# taz.de -- Annalena Baerbock in Georgien: Aufbauende Worte für die Opposition
       
       > Die deutsche Außenministerin zollt Vertreter:innen der
       > Zivilgesellschaft Respekt. Für eine weitere Annäherung an die EU sagt sie
       > Unterstützung zu.
       
 (IMG) Bild: Annalena Baerbock und Amtskollege Ilia Dartschiaschwili in Tiflis, Georgien
       
       TBILISI taz | In einem Wohnviertel in der Altstadt von Tbilisi, der
       Hauptstadt Georgiens, wird es ernst für Annalena Baerbock. Vier
       Vertreter:innen georgischer Nichtregierungsorganisationen treffen sich
       mit der deutschen Außenministerin. Alle vier Frauen haben [1][die Proteste
       gegen den umstrittenen Gesetzentwurf für ein „Agenten-Gesetz“] organisiert
       und andere Gruppen dazu gebracht, sich anzuschließen.
       
       Anfang März gab es tagelang Demonstrationen mit tausenden Teilnehmer:innen.
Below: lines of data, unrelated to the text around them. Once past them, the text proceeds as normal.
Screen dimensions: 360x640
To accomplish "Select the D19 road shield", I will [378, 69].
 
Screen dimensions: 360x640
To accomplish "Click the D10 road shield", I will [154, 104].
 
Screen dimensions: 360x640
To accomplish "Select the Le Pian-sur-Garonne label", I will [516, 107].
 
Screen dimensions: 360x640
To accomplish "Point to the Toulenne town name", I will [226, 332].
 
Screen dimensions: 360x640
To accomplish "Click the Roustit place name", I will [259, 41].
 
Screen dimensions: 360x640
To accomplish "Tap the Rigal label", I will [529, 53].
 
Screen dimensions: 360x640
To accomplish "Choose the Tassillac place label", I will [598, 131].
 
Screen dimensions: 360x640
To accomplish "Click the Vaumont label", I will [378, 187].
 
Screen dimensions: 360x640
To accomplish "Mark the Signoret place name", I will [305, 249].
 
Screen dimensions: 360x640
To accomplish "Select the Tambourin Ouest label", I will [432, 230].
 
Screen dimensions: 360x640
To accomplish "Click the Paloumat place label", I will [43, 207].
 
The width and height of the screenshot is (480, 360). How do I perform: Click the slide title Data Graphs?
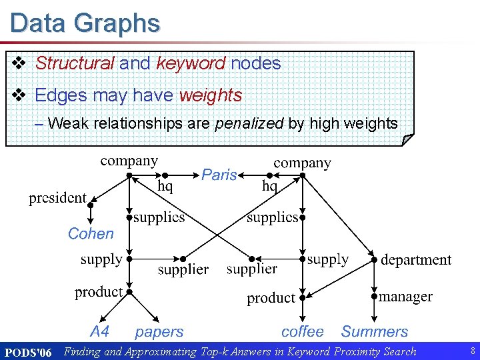click(85, 23)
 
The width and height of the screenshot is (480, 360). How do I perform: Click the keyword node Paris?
click(219, 175)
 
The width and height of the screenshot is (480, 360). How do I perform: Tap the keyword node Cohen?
click(91, 234)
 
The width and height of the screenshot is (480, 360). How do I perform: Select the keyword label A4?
click(99, 331)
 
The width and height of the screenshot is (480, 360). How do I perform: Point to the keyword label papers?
click(159, 331)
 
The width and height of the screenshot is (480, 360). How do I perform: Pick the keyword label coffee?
click(302, 331)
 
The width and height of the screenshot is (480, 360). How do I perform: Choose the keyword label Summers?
click(375, 331)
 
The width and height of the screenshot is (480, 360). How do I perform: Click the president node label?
click(57, 198)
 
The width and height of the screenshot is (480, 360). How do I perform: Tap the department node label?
click(416, 260)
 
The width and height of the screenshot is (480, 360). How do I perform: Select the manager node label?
click(405, 297)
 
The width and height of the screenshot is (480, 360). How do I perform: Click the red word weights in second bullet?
click(211, 95)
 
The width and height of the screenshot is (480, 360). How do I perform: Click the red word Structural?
click(75, 63)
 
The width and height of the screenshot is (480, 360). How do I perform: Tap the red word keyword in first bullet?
click(191, 63)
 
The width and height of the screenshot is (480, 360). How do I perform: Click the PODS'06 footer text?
click(28, 351)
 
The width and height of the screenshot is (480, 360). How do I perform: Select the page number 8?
click(472, 351)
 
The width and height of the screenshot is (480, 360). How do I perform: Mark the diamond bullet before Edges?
click(20, 95)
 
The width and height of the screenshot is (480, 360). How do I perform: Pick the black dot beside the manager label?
click(374, 296)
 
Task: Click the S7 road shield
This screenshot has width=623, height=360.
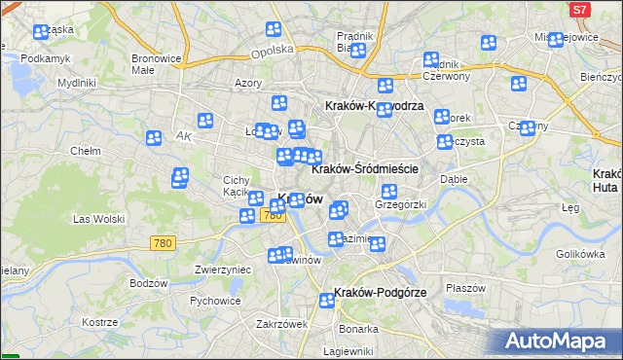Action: (x=579, y=10)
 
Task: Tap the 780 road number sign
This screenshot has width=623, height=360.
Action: (x=163, y=242)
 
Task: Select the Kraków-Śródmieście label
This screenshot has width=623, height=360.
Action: (x=364, y=168)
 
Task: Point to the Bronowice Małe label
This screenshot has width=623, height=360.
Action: (x=156, y=63)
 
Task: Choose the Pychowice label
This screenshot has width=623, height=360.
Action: (x=215, y=301)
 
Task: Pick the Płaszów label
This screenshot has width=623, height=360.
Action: (x=464, y=288)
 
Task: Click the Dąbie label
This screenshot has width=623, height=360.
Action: (x=454, y=179)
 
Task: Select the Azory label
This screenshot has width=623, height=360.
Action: (x=247, y=84)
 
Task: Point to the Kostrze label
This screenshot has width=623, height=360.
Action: (x=99, y=321)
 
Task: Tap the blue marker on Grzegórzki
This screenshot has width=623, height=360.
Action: (x=388, y=191)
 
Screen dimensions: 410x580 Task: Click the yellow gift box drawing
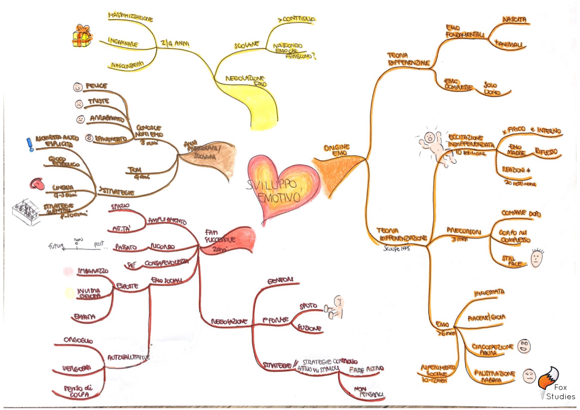[82, 36]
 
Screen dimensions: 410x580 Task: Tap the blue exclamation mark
[30, 144]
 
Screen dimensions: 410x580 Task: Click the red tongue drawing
[37, 184]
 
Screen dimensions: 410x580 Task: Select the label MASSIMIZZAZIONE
[130, 17]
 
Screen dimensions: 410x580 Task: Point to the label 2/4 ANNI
[175, 43]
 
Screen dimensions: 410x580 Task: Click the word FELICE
[96, 86]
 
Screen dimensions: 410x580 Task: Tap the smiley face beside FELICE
[78, 87]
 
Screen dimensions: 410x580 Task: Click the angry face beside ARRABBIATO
[80, 119]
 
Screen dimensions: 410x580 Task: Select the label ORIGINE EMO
[337, 150]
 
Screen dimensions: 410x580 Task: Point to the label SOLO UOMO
[492, 88]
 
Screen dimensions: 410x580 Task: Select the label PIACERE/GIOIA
[486, 318]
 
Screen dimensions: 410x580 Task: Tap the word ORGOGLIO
[78, 340]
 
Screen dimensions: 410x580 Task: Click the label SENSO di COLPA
[78, 391]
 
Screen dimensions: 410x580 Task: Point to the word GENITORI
[280, 280]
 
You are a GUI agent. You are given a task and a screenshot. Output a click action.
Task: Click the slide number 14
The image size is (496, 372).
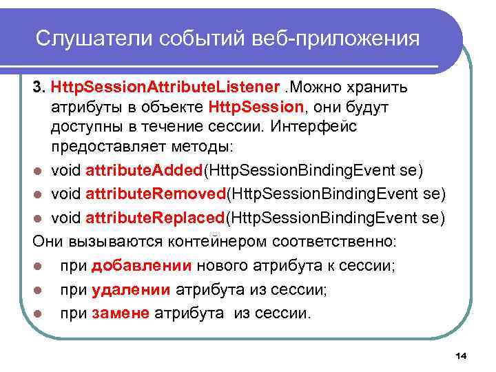461,355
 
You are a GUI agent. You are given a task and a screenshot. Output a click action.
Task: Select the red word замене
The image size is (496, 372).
121,313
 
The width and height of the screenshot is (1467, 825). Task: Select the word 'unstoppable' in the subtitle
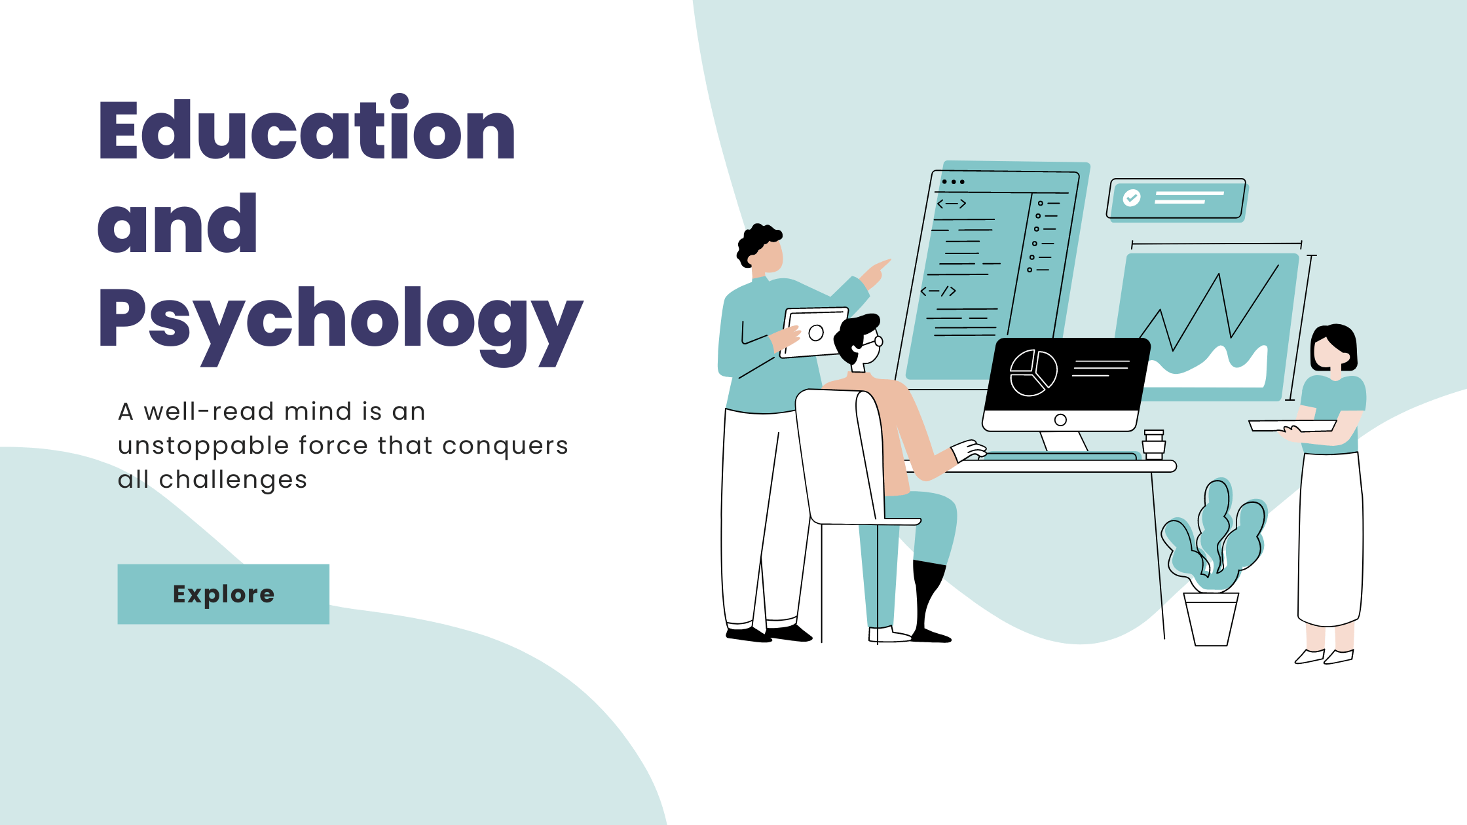pyautogui.click(x=203, y=447)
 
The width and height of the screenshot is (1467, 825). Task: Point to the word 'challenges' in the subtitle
pyautogui.click(x=233, y=481)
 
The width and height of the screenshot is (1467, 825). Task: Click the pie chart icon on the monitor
pyautogui.click(x=1033, y=373)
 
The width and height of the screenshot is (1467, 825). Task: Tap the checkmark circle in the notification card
pyautogui.click(x=1132, y=197)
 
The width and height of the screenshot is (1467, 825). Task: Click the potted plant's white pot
pyautogui.click(x=1211, y=619)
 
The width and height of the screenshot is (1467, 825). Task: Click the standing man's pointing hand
pyautogui.click(x=876, y=274)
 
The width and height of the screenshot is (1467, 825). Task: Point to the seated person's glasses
pyautogui.click(x=873, y=342)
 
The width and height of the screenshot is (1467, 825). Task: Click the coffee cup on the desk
pyautogui.click(x=1154, y=445)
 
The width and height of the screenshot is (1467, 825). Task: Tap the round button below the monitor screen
pyautogui.click(x=1061, y=420)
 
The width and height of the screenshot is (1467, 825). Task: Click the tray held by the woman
pyautogui.click(x=1291, y=426)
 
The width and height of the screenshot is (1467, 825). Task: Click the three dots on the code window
pyautogui.click(x=954, y=182)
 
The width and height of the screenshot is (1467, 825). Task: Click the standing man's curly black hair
pyautogui.click(x=758, y=243)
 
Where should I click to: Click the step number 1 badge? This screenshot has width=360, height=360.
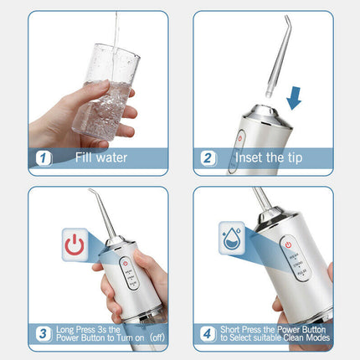[x=40, y=157]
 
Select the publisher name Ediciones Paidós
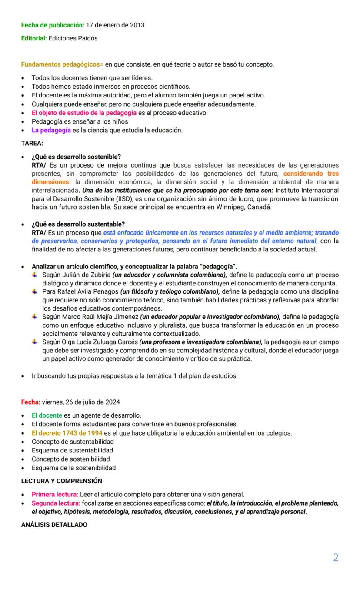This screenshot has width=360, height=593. [x=73, y=38]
       Die Regierung unter Ministerpräsident Irakli Garibaschwili ging teilweise
       mit Wasserwerfern und Tränengas gegen die Protestierenden vor.
       International sorgten die Bilder von Menschen, die den Beitritt Georgiens
       zur EU verteidigten und sich gegen den georgischen Polizeiapparat stellten,
       für enorme Aufmerksamkeit.
       
       Die vier Frauen, die die deutsche Außenministerin an diesem Freitag
       treffen, waren dabei. Ihre Botschaft an Baerbock: Sprechen Sie klare Worte.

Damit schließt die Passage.